*Task requirements:* Return the following lines verbatim, with no alterations of any kind.

*Input rows:*
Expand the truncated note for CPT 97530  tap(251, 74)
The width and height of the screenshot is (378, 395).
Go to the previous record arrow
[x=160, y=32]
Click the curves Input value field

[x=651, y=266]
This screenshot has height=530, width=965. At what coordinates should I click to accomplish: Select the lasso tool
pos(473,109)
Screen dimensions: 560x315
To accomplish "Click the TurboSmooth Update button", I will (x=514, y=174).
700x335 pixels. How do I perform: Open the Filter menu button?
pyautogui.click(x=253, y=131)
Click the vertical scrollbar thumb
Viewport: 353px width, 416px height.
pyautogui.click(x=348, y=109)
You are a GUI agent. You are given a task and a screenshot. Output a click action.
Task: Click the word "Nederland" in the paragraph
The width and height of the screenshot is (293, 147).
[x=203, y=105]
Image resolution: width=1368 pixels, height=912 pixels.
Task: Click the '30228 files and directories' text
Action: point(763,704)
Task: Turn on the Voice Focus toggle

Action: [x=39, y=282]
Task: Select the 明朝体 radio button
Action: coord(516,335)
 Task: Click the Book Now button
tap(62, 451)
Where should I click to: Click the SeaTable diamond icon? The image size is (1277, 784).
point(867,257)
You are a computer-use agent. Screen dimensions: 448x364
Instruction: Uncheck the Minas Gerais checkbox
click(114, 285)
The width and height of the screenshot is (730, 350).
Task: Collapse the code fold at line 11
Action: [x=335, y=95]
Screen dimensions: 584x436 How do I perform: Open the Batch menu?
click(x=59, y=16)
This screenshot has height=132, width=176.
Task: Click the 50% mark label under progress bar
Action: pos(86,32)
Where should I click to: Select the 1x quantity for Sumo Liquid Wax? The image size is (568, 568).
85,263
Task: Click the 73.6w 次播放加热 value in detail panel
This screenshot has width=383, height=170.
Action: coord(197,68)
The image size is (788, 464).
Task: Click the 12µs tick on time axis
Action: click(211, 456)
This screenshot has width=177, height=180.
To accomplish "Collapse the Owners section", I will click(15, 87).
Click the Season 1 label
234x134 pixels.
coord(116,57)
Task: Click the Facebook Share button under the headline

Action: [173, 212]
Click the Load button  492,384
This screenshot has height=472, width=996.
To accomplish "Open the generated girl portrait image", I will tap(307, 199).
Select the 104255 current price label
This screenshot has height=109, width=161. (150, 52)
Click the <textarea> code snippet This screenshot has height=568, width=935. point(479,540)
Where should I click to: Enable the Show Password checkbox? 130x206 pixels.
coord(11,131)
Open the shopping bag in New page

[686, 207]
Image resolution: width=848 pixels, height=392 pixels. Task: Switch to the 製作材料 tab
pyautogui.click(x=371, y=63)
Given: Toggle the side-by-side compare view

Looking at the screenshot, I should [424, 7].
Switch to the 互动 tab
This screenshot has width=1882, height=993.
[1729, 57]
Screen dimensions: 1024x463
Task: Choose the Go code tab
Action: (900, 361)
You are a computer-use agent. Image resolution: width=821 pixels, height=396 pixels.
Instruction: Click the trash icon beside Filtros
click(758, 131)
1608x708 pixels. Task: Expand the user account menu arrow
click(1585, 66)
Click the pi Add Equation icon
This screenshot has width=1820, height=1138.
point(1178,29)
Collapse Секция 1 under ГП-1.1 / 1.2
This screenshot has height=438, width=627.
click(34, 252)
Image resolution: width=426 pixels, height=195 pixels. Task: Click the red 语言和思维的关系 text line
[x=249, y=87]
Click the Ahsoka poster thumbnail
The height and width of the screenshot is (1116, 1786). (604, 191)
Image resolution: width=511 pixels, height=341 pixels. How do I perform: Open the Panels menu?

*Reply to the task:*
Expand the truncated note for CPT 97530  tap(251, 74)
The width and height of the screenshot is (378, 395).
Go to the previous record arrow
[x=160, y=32]
Click the curves Input value field

[x=651, y=266]
This screenshot has height=530, width=965. At what coordinates should I click to accomplish: Select the lasso tool
pos(473,109)
Screen dimensions: 560x315
To accomplish "Click the TurboSmooth Update button", I will (x=514, y=174).
700x335 pixels. How do I perform: Open the Filter menu button?
pyautogui.click(x=253, y=131)
Click the vertical scrollbar thumb
Viewport: 353px width, 416px height.
pyautogui.click(x=348, y=109)
You are a GUI agent. You are given a task and a screenshot. Output a click action.
Task: Click the word "Nederland" in the paragraph
The width and height of the screenshot is (293, 147).
[x=203, y=105]
Image resolution: width=1368 pixels, height=912 pixels.
Task: Click the '30228 files and directories' text
Action: point(763,704)
Task: Turn on the Voice Focus toggle

Action: [x=39, y=282]
Task: Select the 明朝体 radio button
Action: coord(516,335)
 Task: Click the Book Now button
tap(62, 451)
Where should I click to: Click the SeaTable diamond icon? The image size is (1277, 784).
point(867,257)
You are a computer-use agent. Screen dimensions: 448x364
Instruction: Uncheck the Minas Gerais checkbox
click(114, 285)
The width and height of the screenshot is (730, 350).
Task: Collapse the code fold at line 11
Action: [x=335, y=95]
Screen dimensions: 584x436 How do I perform: Open the Batch menu?
click(x=59, y=16)
This screenshot has height=132, width=176.
Task: Click the 50% mark label under progress bar
Action: pos(86,32)
Where should I click to: Select the 1x quantity for Sumo Liquid Wax? The image size is (568, 568).
85,263
Task: Click the 73.6w 次播放加热 value in detail panel
This screenshot has width=383, height=170.
Action: coord(197,68)
The image size is (788, 464).
Task: Click the 12µs tick on time axis
Action: click(211, 456)
This screenshot has width=177, height=180.
To accomplish "Collapse the Owners section", I will click(15, 87).
Click the Season 1 label
234x134 pixels.
coord(116,57)
Task: Click the Facebook Share button under the headline

Action: [173, 212]
Click the Load button  492,384
This screenshot has height=472, width=996.
To accomplish "Open the generated girl portrait image", I will tap(307, 199).
Select the 104255 current price label
This screenshot has height=109, width=161. (150, 52)
Click the <textarea> code snippet This screenshot has height=568, width=935. point(479,540)
Where should I click to: Enable the Show Password checkbox? 130x206 pixels.
coord(11,131)
Open the shopping bag in New page

[686, 207]
Image resolution: width=848 pixels, height=392 pixels. Task: Switch to the 製作材料 tab
pyautogui.click(x=371, y=63)
Given: Toggle the side-by-side compare view

Looking at the screenshot, I should [424, 7].
Switch to the 互动 tab
This screenshot has width=1882, height=993.
[1729, 57]
Screen dimensions: 1024x463
Task: Choose the Go code tab
Action: (900, 361)
You are a computer-use agent. Image resolution: width=821 pixels, height=396 pixels.
Instruction: Click the trash icon beside Filtros
click(758, 131)
1608x708 pixels. Task: Expand the user account menu arrow
click(1585, 66)
Click the pi Add Equation icon
This screenshot has width=1820, height=1138.
point(1178,29)
Collapse Секция 1 under ГП-1.1 / 1.2
This screenshot has height=438, width=627.
click(34, 252)
Image resolution: width=426 pixels, height=195 pixels. Task: Click the red 语言和思维的关系 text line
[x=249, y=87]
Click the Ahsoka poster thumbnail
The height and width of the screenshot is (1116, 1786). (604, 191)
Image resolution: width=511 pixels, height=341 pixels. How do I perform: Open the Panels menu?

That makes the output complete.